Внапоследок Мишка стал смеяться над графским парком. Подумаешь, в нем бегают и резвятся зайцы и кролики и пасутся серые большеглазые олени. А медведи, а волки, а козы в этом парке есть? А сохатые, а маралы, а белка и соболь, лисица, горностай? Ничего в этом графском парке нет! А в нашей тайге все это есть. Вот и выходит, что наши места ничем не уступают графскому парку. А если взять нашу большую тайгу по Устугу, по Убею и Сисиму, которая уходит дальше, на край света, то она больше и богаче всех графских парков, взятых вместе…
Я тоже думал обо всем этом, когда читал книгу. Но только все мои мысли об этом, при виде картинок в книге, куда-то улетучивались. Рисунки заставляли меня думать о маленьком лорде, о его злом дедушке, об его удивительном замке и, главным образом, о его бархатной курточке. Поэтому судьба маленького лорда трогала меня. Я жалел его, боялся за него, сочувствовал ему, любил его. Любил я, собственно, не маленького лорда, а бедного сироту Кедрика, которого судьба нечаянно сделала знатным вельможей, а он, несмотря на это, остался прежним хорошим мальчиком. Именно таким представлялся мне в книге Кедрик. Другим я его не знал и знать не хотел.
Все это я понимал, конечно, очень смутно и не мог объяснить Мишке. Да он, пожалуй, и не понял бы меня.
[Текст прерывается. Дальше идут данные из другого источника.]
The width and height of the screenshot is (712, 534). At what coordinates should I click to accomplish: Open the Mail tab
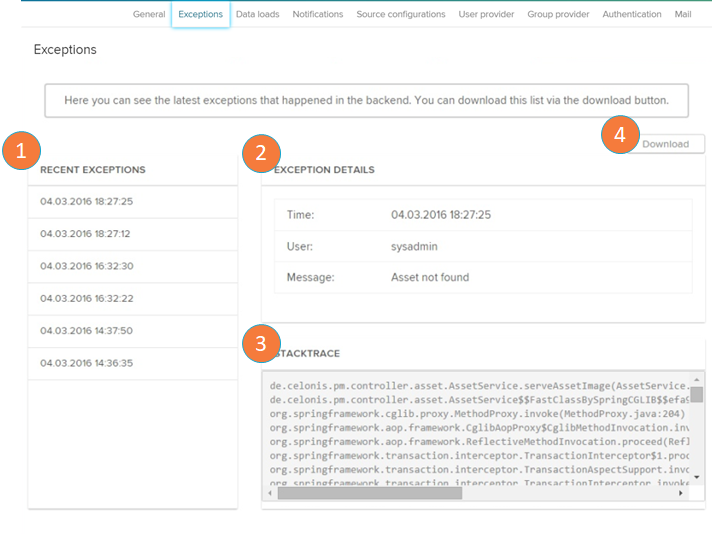tap(683, 14)
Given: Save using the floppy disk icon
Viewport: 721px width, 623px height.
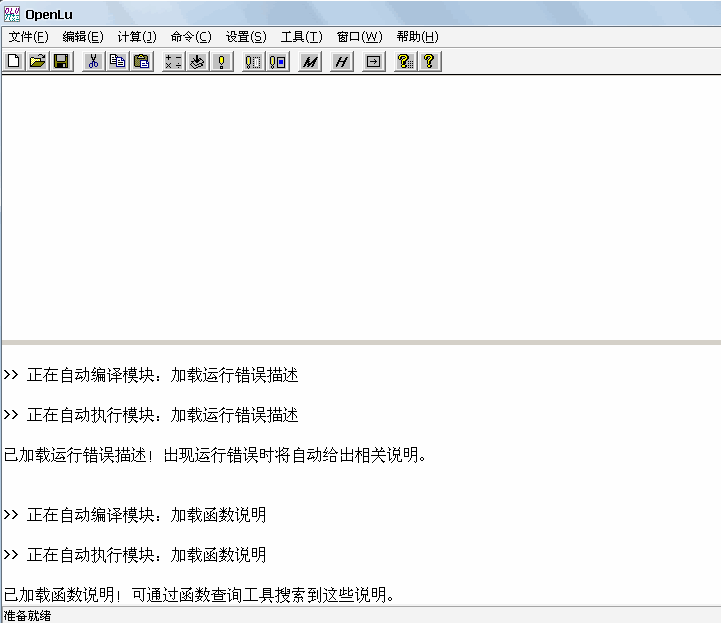Looking at the screenshot, I should pyautogui.click(x=60, y=61).
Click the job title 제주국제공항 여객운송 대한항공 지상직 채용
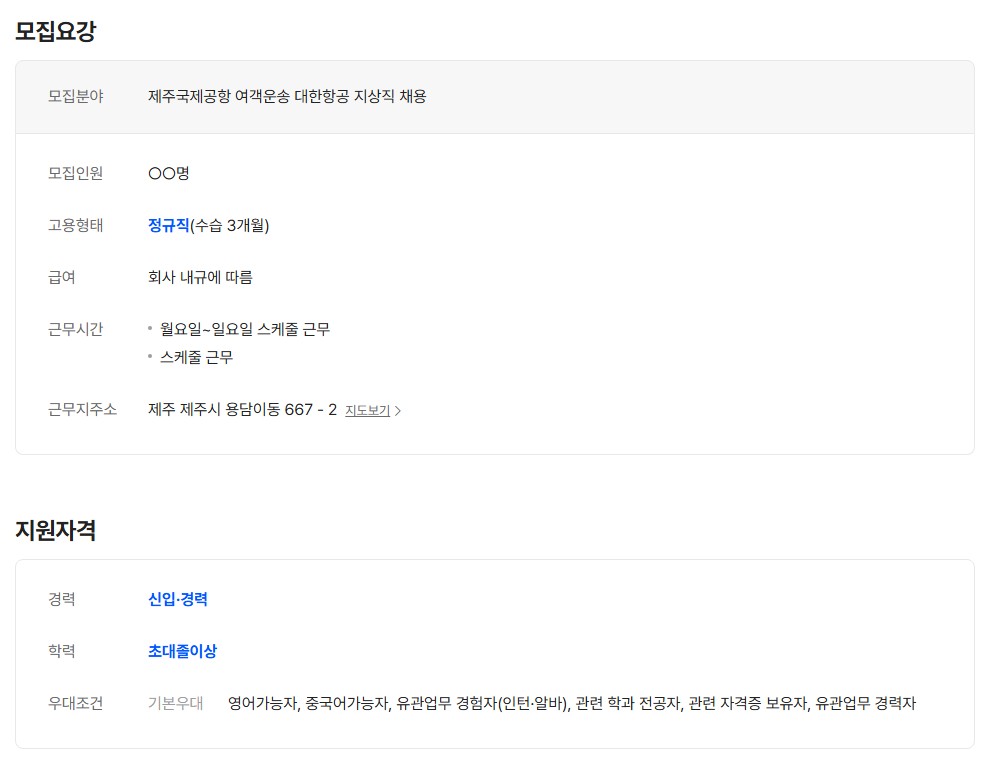Viewport: 1002px width, 769px height. click(286, 97)
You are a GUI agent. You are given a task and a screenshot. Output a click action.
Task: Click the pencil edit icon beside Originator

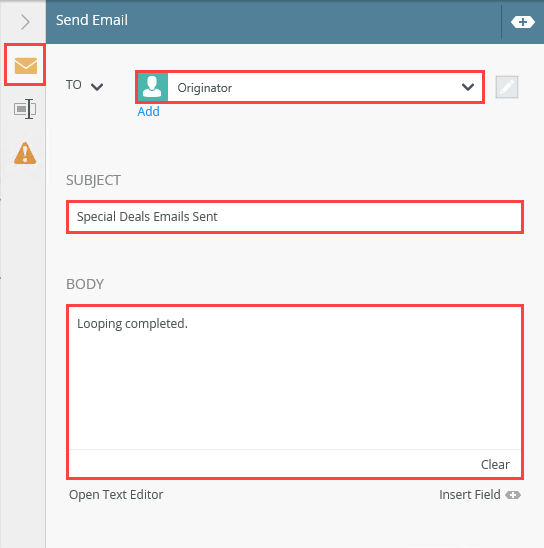point(507,87)
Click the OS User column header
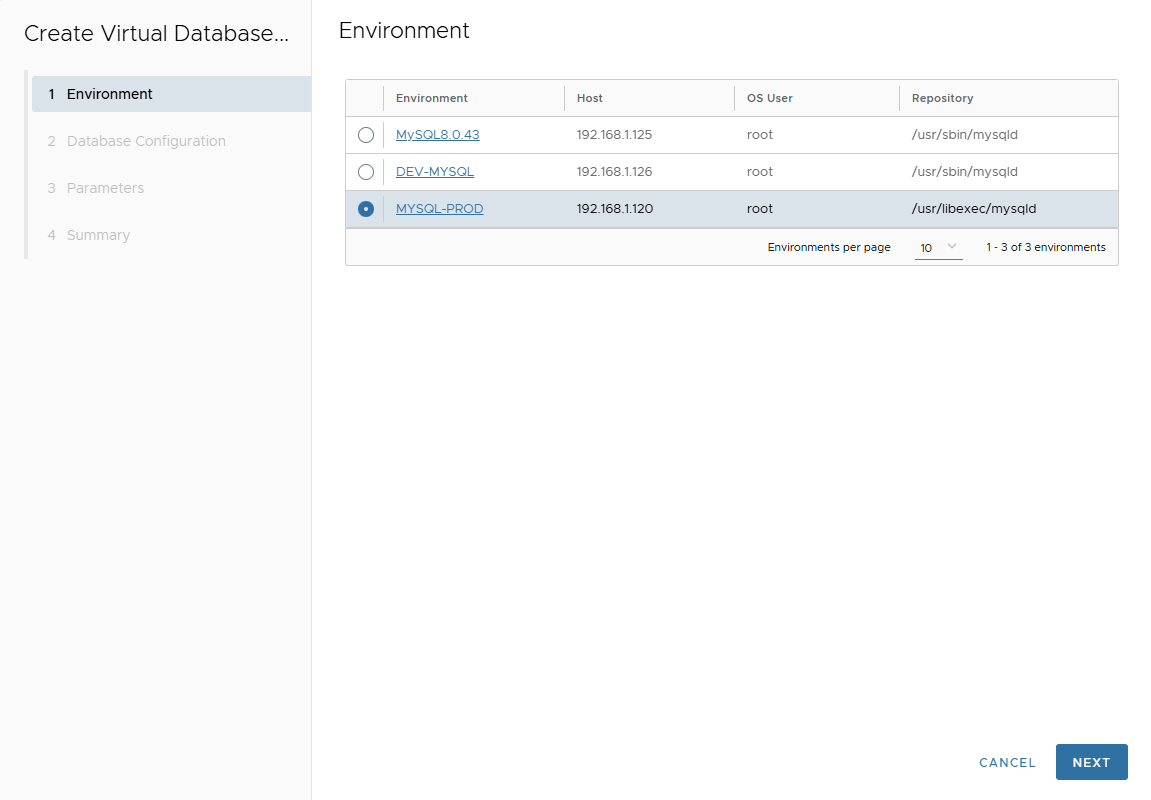1151x800 pixels. tap(769, 98)
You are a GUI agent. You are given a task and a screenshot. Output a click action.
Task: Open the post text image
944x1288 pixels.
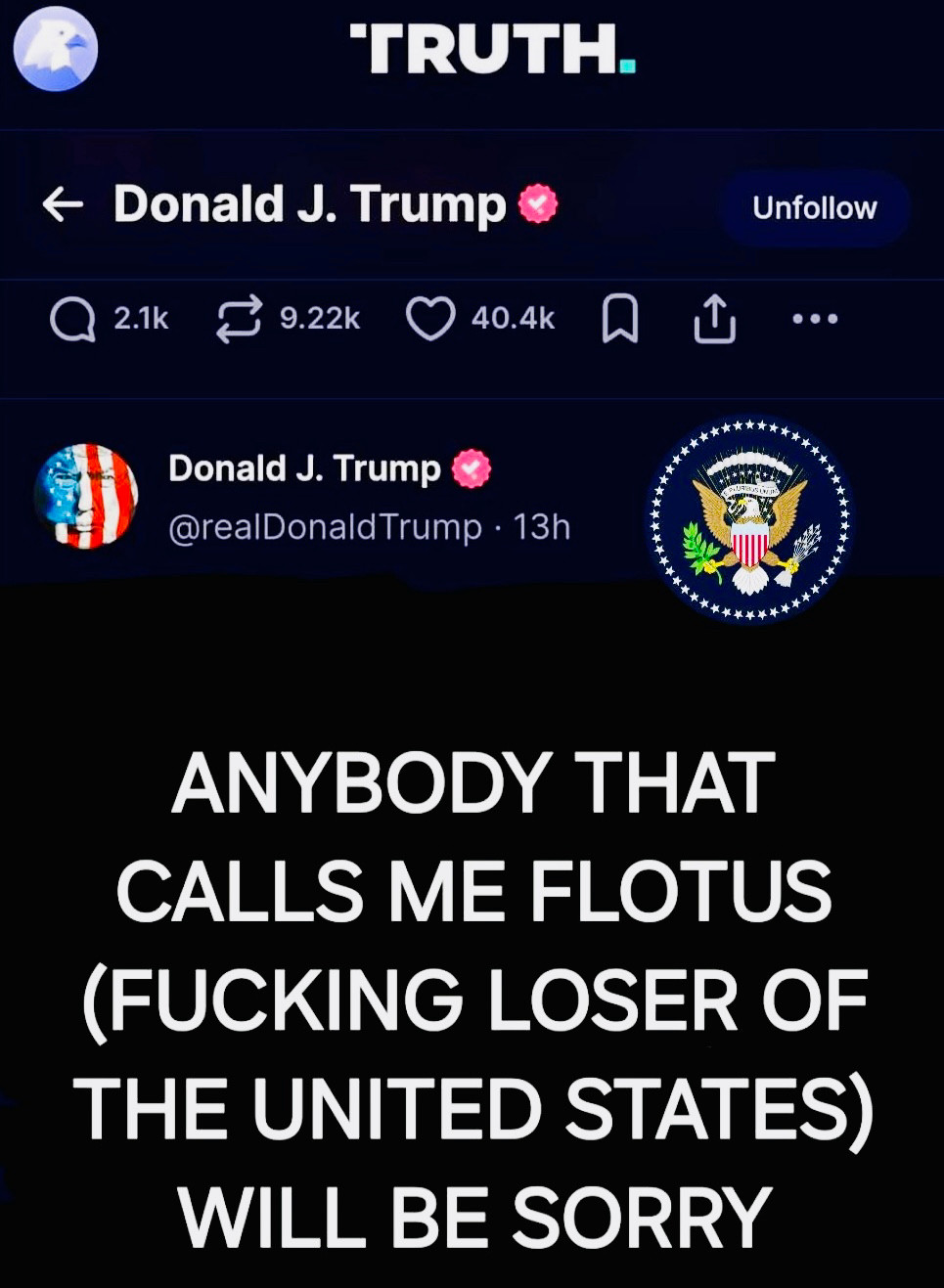coord(472,998)
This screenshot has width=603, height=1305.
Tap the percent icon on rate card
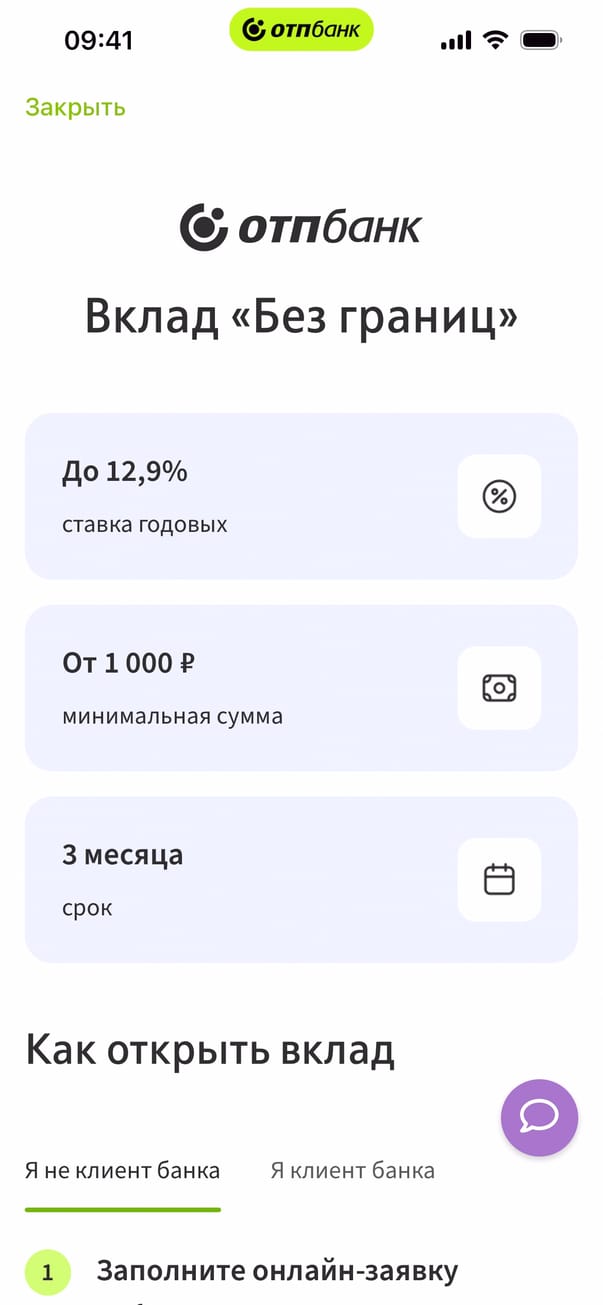click(x=499, y=496)
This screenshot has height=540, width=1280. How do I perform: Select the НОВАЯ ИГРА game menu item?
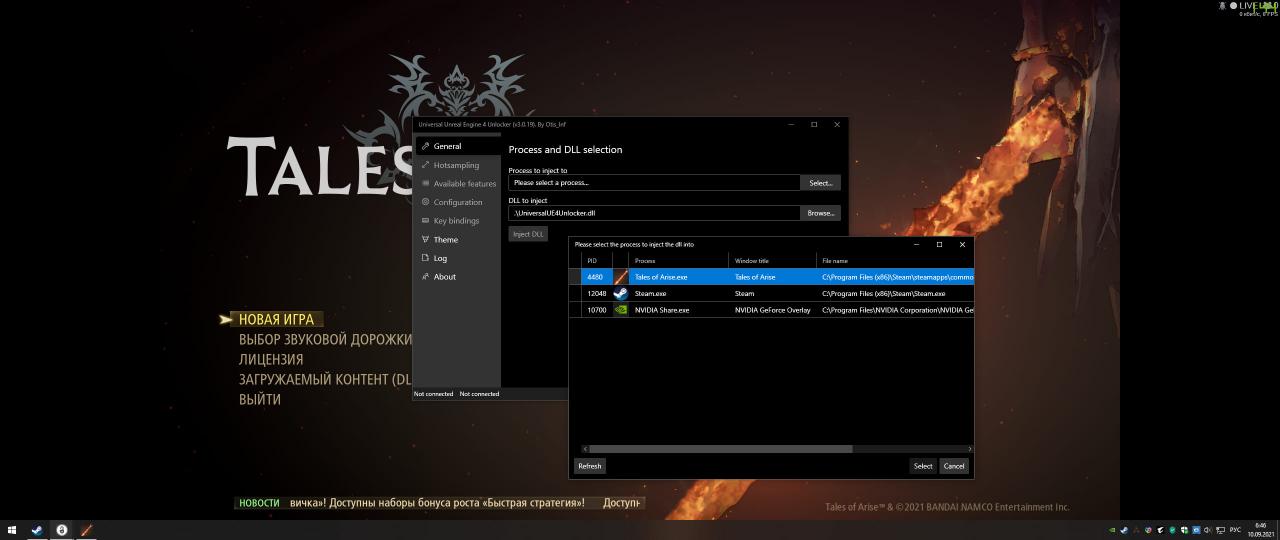coord(276,320)
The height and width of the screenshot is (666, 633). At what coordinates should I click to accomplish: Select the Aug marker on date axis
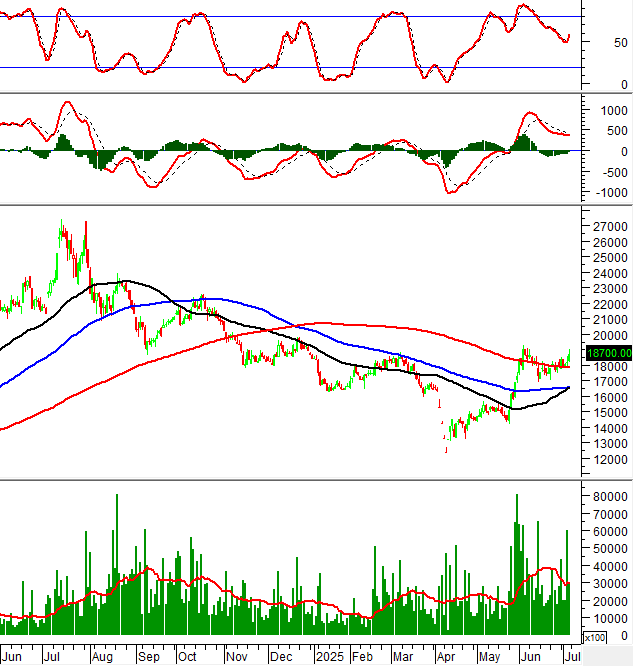103,657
У него ведь буквально засело в голову, что маленький лорд никуда не годится по сравнению с нашими деревенскими ребятами.
Не хотелось мне заводить с ним разговор и о бархатной курточке, а то, чего доброго, он начнет еще смеяться над тем, что я хотел сшить себе похожую.
В общем, я попросил у Мишки книгу на один вечер, чтобы еще раз перечитать кое-какие места, а главное, еще раз посмотреть на бархатную курточку и проститься с ней навсегда.
Глава 8 ДЕДУШКО ГАВРИЛО
Иногда отец «загуляет» и тогда приводит домой гостей. Чаще всего своего родного дяденьку и крестного отца Гаврила Родивоновича Калягина.
По этому случаю мать поставит самовар, принесет на стол всякое угощение, из погреба появится шайка пива и откуда-то бутылка водки. Подвыпивший дедушко Гаврило держится заносчиво, требует к себе особливого почтения, всячески бахвалится своим богатством, рассказывает, сколько он закупал и продавал скота и сколько нажил при этом капиталу, сколько плавил за свою жизнь хлеба в Енисейско и все такое.